Te dire non quand ce n'est pas pour toi, c'est la première preuve que tu peux me faire confiance le jour où je dis oui.

À qui je dis non

Il y a d'abord ceux qui cherchent une baguette magique : ils veulent un résultat sans aucune implication, comme si l'automatisation se déversait toute seule sur leur activité. Or un bon système se co-construit ; sans un minimum de participation, le projet est mort-né. Autant le dire avant de commencer.

Il y a ensuite ceux pour qui l'outil que je propose n'a tout simplement pas de retour sur investissement. Si ton besoin réel ne justifie pas l'automatisation que tu envisages — trop peu de volume, pas de douleur concrète à soulager — je te le dis franchement, quitte à perdre le contrat. Te vendre quelque chose d'inutile serait la pire des affaires, pour toi comme pour moi. Et puis il y a, plus simplement, ceux qui sont hors de ma cible.

À qui je dis oui

Je travaille avec des TPE, des PME et des indépendants prêts à co-construire et à monter en autonomie. J'aime les projets où le client s'implique un minimum, comprend ce qu'on installe, et finit par piloter son outil seul. En immobilier, ma cible est claire : les multi-propriétaires de 10 biens et plus et les conciergeries, pour qui l'automatisation change vraiment la donne.

C'est une phrase que j'assume sur tout le site : « Pas tout le monde — et c'est volontaire. » Cette sélection n'est pas un caprice, c'est la condition pour que chaque projet reçoive l'attention qu'il mérite.

Ce que ça change pour toi

Si on travaille ensemble, tu as un interlocuteur unique, disponible, qui connaît chaque rouage de ce qu'il a construit. Pas de chef de projet qui transfère ta demande à un prestataire que tu ne verras jamais. Le sur-mesure n'est pas un argument marketing : c'est la seule façon dont je sais faire.

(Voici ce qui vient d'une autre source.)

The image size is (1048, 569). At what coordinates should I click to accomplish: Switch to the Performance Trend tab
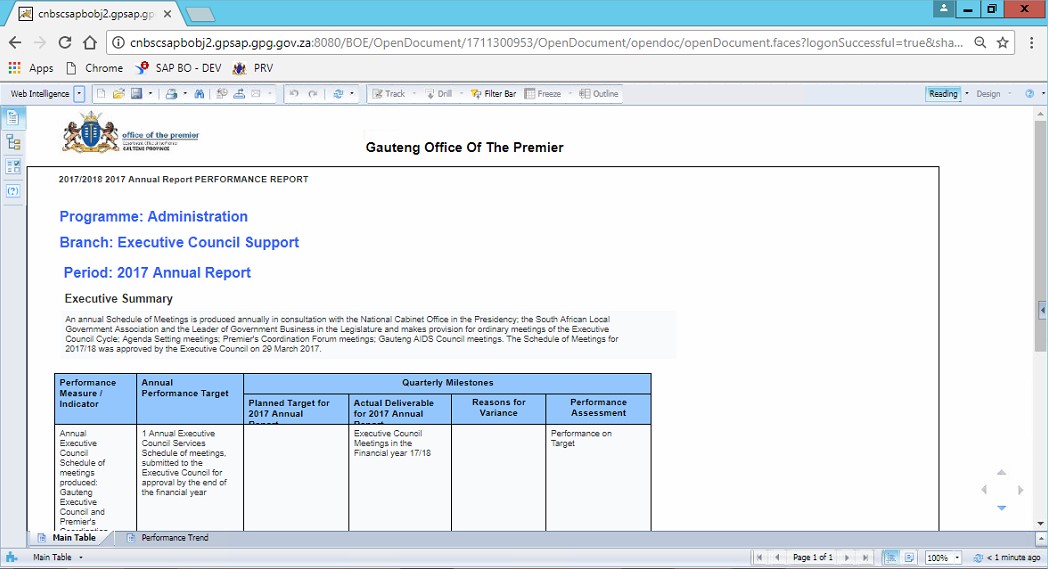[174, 538]
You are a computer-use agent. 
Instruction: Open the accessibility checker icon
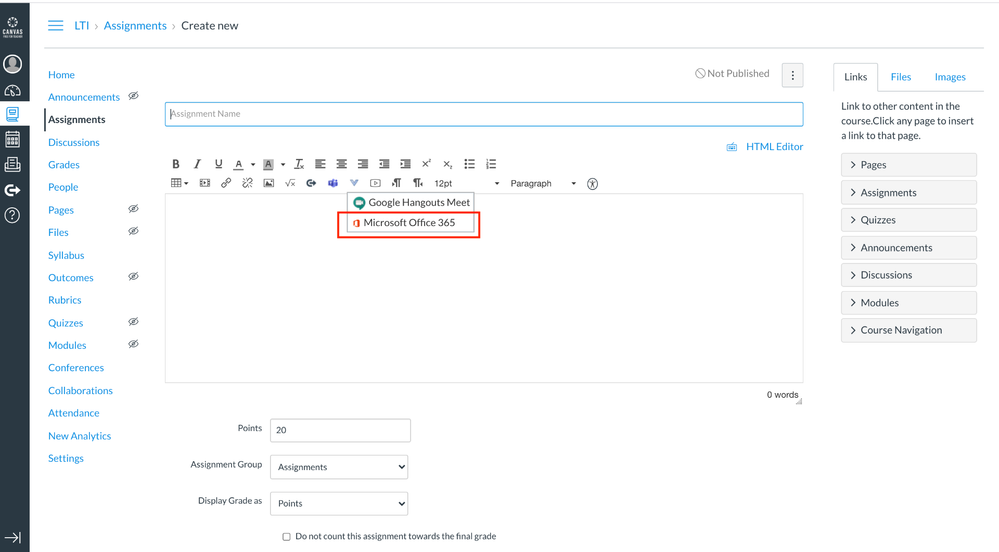click(593, 183)
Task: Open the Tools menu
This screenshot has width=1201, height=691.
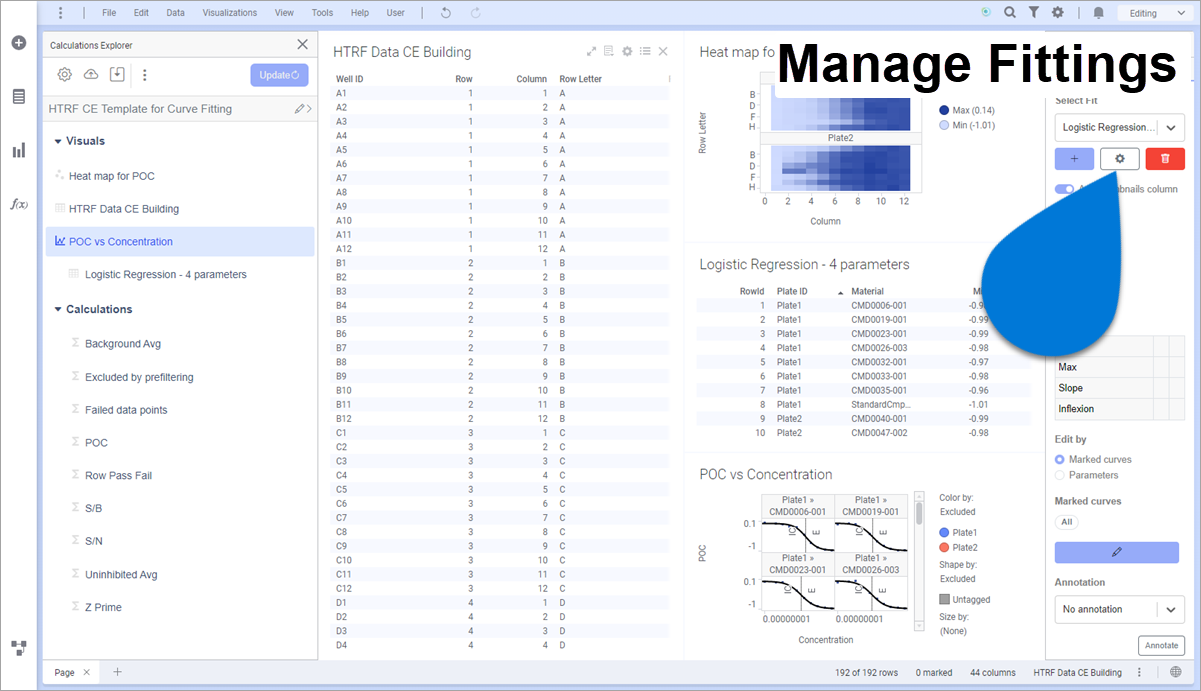Action: tap(322, 13)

Et surtout, tu as droit à un conseil honnête. Je te dirai si tu n'as pas besoin de moi, si une solution plus simple suffit, si ce n'est pas le bon moment. Cette franchise, c'est la vraie garantie de confiance — bien plus qu'un argumentaire commercial. Un artisan qui refuse de te vendre l'inutile est un artisan dont tu peux croire les recommandations.

Conclusion

Refuser des clients n'est pas un luxe d'indépendant qui aurait trop de travail. C'est une façon de protéger la qualité de ce que je livre, et de respecter ceux que j'accompagne en ne leur vendant que ce qui les sert vraiment. C'est volontaire, et je l'assume pleinement.

Alors la vraie question, c'est peut-être : préfères-tu un prestataire qui te dit toujours oui, ou un artisan capable de te dire non quand c'est dans ton intérêt ?

Questions fréquentes

Pourquoi un artisan plutôt qu'une agence ?

Parce que je construis moi-même les systèmes, sans sous-traitance de masse. Une agence industrialise et multiplie les intermédiaires ; moi, je connais chaque rouage de ce que je livre. Mon temps est fini, donc je choisis peu de clients pour leur donner de la disponibilité, du sur-mesure et un interlocuteur unique du premier échange à la mise en production.

Travaillez-vous avec tout le monde ?

Non, et c'est volontaire. Je m'adresse aux TPE/PME et indépendants, et en immobilier aux multi-propriétaires de 10 biens et plus et aux conciergeries. Je dis non à ceux qui cherchent une baguette magique sans aucune implication, et à ceux pour qui l'outil que je propose n'apporterait pas de retour sur investissement réel.

Que se passe-t-il si mon projet n'a pas de ROI ?

Je te le dis franchement, quitte à perdre le contrat. Si ton besoin réel ne justifie pas l'automatisation que tu envisages, t'engager ne te servirait à rien et m'occuperait pour rien. Te dire non quand ce n'est pas pour toi, c'est la première preuve que tu peux me faire confiance le jour où je dis oui.

Avec quels profils travaillez-vous ?

Avec des indépendants et des dirigeants de TPE/PME prêts à co-construire et à monter en autonomie sur leurs outils. J'aime les projets où le client s'implique un minimum, comprend ce qu'on installe et finit par le piloter seul. C'est la condition d'un système durable, pas d'une dépendance.